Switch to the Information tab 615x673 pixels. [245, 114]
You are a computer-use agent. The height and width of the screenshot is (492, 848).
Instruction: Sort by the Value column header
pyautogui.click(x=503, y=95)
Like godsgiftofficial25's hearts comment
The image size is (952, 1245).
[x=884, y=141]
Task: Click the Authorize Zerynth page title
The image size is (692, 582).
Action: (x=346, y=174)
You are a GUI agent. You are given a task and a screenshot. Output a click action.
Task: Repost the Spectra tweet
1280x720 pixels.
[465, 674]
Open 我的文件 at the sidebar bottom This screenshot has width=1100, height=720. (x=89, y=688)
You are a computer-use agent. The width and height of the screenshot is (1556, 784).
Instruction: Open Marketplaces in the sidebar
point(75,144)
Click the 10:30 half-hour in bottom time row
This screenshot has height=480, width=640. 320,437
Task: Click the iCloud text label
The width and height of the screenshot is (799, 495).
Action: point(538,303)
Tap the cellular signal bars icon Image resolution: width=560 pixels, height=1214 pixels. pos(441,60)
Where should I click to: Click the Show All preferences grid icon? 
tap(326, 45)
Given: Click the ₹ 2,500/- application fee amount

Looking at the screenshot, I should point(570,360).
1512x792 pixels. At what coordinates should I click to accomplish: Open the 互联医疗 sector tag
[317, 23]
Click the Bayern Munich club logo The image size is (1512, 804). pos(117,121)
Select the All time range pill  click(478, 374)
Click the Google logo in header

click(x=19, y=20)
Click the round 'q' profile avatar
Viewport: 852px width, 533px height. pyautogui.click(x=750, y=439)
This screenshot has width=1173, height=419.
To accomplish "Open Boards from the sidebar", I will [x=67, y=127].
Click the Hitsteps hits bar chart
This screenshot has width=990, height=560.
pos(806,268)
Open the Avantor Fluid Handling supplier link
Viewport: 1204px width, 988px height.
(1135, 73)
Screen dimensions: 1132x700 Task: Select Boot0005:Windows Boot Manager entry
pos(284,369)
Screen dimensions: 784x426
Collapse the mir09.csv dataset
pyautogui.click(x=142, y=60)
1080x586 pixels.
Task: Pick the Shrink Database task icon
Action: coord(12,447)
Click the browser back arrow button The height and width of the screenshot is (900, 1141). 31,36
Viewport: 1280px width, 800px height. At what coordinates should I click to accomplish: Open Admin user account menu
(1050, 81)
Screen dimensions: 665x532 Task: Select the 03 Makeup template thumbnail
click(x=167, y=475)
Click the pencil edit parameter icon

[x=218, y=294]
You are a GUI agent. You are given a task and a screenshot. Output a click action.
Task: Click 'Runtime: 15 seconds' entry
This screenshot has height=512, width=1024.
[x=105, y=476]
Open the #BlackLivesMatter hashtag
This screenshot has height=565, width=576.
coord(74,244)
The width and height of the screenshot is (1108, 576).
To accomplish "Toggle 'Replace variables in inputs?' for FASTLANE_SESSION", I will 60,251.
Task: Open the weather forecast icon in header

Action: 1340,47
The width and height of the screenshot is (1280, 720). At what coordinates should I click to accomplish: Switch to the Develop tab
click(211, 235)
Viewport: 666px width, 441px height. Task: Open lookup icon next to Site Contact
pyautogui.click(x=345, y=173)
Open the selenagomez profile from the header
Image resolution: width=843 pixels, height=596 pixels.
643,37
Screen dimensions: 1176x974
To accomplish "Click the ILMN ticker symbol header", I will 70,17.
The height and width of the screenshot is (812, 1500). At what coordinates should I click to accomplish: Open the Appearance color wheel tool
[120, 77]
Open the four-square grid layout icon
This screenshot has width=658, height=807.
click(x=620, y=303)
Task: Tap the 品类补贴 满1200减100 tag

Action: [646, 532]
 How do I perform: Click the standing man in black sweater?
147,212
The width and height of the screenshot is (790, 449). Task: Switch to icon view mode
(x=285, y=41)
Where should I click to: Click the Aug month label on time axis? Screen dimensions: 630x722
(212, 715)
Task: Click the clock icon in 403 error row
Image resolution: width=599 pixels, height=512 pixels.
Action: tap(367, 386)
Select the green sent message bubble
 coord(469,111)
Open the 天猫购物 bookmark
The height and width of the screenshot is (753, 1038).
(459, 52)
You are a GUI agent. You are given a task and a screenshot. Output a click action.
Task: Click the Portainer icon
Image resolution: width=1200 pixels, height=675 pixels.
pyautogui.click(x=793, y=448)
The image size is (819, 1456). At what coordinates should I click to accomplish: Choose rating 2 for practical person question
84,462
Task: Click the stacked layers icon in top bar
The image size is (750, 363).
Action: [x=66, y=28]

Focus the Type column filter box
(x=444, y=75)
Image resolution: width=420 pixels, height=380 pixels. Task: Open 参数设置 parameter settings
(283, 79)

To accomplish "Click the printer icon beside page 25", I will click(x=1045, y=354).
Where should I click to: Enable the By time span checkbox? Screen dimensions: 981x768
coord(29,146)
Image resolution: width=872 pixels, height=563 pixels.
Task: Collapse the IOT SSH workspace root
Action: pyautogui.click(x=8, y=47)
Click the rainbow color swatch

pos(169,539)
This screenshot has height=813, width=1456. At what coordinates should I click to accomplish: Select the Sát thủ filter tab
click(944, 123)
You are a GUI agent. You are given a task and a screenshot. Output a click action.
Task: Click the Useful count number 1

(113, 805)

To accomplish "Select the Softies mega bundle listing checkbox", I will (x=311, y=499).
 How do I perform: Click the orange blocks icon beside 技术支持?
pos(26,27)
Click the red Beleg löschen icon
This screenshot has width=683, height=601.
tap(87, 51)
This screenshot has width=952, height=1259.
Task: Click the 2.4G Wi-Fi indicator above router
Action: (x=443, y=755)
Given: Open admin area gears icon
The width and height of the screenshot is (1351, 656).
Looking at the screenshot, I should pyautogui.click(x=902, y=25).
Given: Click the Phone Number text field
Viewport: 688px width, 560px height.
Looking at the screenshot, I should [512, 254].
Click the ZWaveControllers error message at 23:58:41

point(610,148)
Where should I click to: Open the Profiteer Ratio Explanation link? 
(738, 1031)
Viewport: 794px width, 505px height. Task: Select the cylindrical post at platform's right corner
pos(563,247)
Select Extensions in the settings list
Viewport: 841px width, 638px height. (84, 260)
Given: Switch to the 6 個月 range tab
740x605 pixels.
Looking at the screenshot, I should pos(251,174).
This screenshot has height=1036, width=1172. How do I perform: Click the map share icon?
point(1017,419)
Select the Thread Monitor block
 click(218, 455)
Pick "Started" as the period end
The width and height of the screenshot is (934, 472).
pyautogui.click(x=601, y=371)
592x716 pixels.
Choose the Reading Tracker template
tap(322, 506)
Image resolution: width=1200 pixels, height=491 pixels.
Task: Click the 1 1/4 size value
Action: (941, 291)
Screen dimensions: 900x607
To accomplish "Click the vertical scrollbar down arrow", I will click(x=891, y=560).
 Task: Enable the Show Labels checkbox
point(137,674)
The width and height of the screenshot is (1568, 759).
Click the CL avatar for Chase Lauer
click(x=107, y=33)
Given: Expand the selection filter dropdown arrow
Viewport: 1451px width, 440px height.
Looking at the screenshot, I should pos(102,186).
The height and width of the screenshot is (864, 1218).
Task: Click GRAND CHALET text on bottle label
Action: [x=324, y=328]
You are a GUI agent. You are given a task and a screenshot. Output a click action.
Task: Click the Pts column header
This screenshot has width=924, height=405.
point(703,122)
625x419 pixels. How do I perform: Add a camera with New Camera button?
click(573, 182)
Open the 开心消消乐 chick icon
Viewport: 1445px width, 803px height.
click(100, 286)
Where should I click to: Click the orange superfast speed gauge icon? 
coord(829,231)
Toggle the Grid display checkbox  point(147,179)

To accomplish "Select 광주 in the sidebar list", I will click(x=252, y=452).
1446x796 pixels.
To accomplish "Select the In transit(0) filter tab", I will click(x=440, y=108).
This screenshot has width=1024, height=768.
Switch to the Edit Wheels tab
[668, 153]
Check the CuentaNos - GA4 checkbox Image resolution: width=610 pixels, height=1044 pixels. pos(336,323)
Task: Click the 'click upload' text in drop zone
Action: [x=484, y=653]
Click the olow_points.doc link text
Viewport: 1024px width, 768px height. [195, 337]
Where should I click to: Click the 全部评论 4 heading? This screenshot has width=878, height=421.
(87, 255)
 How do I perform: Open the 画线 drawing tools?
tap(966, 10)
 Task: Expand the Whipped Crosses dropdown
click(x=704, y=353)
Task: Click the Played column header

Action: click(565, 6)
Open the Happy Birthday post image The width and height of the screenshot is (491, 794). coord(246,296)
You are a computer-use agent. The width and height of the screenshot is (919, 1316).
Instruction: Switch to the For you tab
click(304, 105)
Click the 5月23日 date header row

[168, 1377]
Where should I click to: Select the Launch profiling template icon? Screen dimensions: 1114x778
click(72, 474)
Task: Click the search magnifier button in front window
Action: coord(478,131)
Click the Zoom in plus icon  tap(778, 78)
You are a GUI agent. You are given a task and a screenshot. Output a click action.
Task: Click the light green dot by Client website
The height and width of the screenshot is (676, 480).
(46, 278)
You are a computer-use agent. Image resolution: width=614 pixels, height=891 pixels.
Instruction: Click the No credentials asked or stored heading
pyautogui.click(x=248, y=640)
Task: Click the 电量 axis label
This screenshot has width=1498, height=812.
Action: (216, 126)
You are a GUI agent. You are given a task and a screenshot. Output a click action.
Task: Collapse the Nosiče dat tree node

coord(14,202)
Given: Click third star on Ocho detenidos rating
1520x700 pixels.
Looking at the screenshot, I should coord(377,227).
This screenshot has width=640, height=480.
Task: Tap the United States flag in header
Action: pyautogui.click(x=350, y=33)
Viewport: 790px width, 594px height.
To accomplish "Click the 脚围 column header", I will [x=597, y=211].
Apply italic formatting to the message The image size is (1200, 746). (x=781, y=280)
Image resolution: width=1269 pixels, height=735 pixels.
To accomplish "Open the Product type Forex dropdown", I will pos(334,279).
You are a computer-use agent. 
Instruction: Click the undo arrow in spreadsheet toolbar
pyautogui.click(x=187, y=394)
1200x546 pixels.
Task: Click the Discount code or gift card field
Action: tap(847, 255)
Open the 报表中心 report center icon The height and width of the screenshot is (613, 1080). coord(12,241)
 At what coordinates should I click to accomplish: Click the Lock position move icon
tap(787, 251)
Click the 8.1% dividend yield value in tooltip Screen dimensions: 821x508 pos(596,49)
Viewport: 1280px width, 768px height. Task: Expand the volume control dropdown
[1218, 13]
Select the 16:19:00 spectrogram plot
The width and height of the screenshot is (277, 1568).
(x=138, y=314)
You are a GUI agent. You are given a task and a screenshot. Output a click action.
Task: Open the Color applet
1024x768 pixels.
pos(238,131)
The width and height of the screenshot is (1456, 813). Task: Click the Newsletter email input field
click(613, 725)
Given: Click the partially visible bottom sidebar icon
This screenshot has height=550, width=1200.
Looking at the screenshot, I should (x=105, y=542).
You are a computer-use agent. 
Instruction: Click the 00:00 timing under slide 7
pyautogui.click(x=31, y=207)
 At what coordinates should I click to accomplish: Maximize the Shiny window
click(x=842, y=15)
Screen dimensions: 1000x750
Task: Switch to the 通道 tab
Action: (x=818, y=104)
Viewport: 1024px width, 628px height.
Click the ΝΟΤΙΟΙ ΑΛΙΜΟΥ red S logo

---------------

▶ **Exercise brief**
Copy out only the lines above from the one with "Viewport: 688px width, 560px height." to the one with "592x716 pixels.", inclusive, exactly as they stand.

▶ **Exercise result**
Viewport: 688px width, 560px height.
Looking at the screenshot, I should [512, 254].
Click the ZWaveControllers error message at 23:58:41

point(610,148)
Where should I click to: Open the Profiteer Ratio Explanation link? 
(738, 1031)
Viewport: 794px width, 505px height. Task: Select the cylindrical post at platform's right corner
pos(563,247)
Select Extensions in the settings list
Viewport: 841px width, 638px height. (84, 260)
Given: Switch to the 6 個月 range tab
740x605 pixels.
Looking at the screenshot, I should pos(251,174).
This screenshot has height=1036, width=1172. How do I perform: Click the map share icon?
point(1017,419)
Select the Thread Monitor block
 click(218, 455)
Pick "Started" as the period end
The width and height of the screenshot is (934, 472).
pyautogui.click(x=601, y=371)
592x716 pixels.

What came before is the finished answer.